According to a report by Kroll and The Economist Intelligence Unit, 17% of companies experienced some type of vendor, supplier or procurement fraud in 2015. While fraud is one of the more extreme examples of supplier management complications, the manufacturer-supplier relationship is notoriously fickle and can result in serious issues if attention and care is not reciprocal from the beginning.

With great communication and even better processes in place, your suppliers have the potential to become strategic partners for your brand, helping drive your values across the supply chain while also helping you achieve overarching business goals.

Do Your Homework

In order to foster positive supplier relations, it is important to consider all available options and carefully assess them before engaging. In the research phase, it is critical to get as many references as possible to ensure you align with a potential supplier when it comes to safety practices and brand values. Looking at a supplier’s history is an effective way to gauge how your partnership will pan out and catch any red flags before they become a bigger problem for the brand, whether that be poor communication habits, dishonesty about products or inconsistent record keeping.
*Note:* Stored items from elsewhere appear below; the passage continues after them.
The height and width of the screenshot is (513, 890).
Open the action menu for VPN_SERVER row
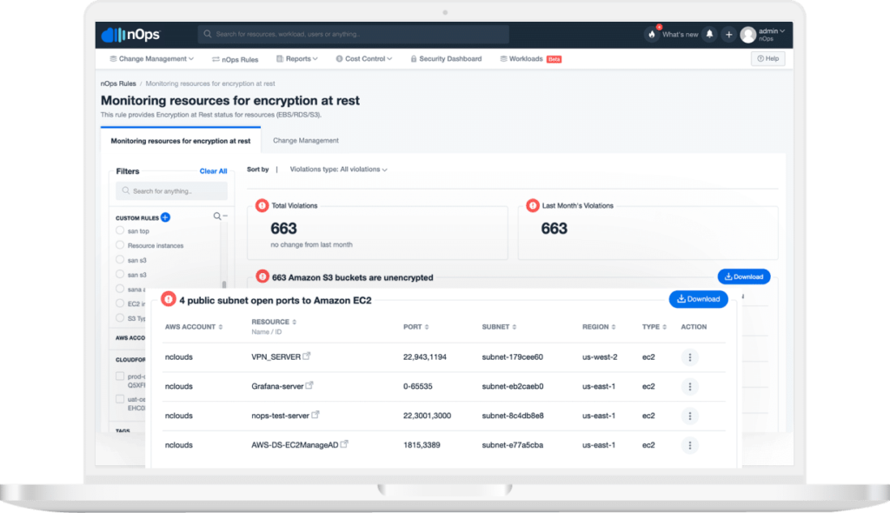[x=689, y=356]
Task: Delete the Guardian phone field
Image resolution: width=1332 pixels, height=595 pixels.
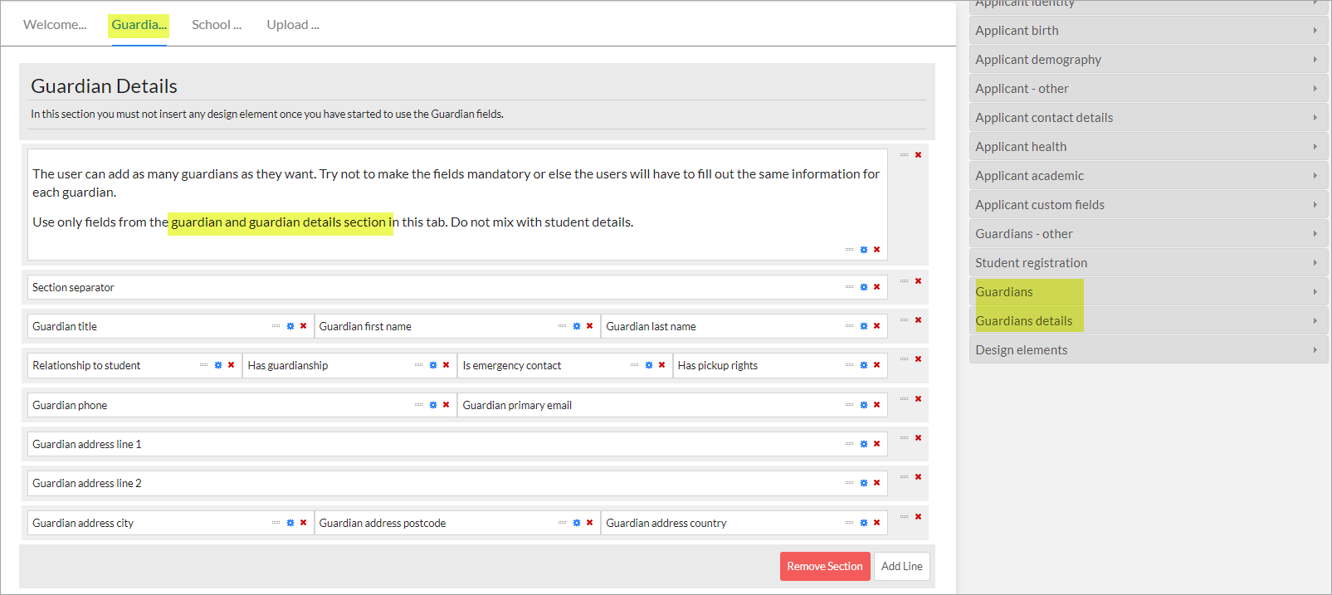Action: point(446,405)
FSMA deadlines for compliance with the Foreign Supplier Verification Program (FSVP) are right around the corner. With the changing regulatory landscape, thoroughly investigating potential suppliers is crucial, especially if they are outside of the United States, as the stakes are much higher. Under the FSVP, importers are essentially “guilty” until proven “innocent”—a sharp contrast from how foreign suppliers were previously handled by the FDA. The standards for imported food are stricter than ever, as are the consequences for companies that are found working with foreign suppliers without verification. With the FSVP, the FDA can halt all importations completely as long as they have reason to believe the supplier is not compliant with the program.

Communication Is Key

At the cornerstone of any good relationship is communication; the same goes for relationships within the food industry.

Once a supplier has been thoroughly vetted and is officially on the team, the key to maintaining a successful relationship is transparency. Without full transparency with suppliers, you can’t offer consumers reliable information about their food. At the same time, manufacturers need to be straightforward with their needs to ensure suppliers are able to uphold their expectations. By thoroughly communicating plans and expectations, you and your suppliers can effectively work together to achieve future goals.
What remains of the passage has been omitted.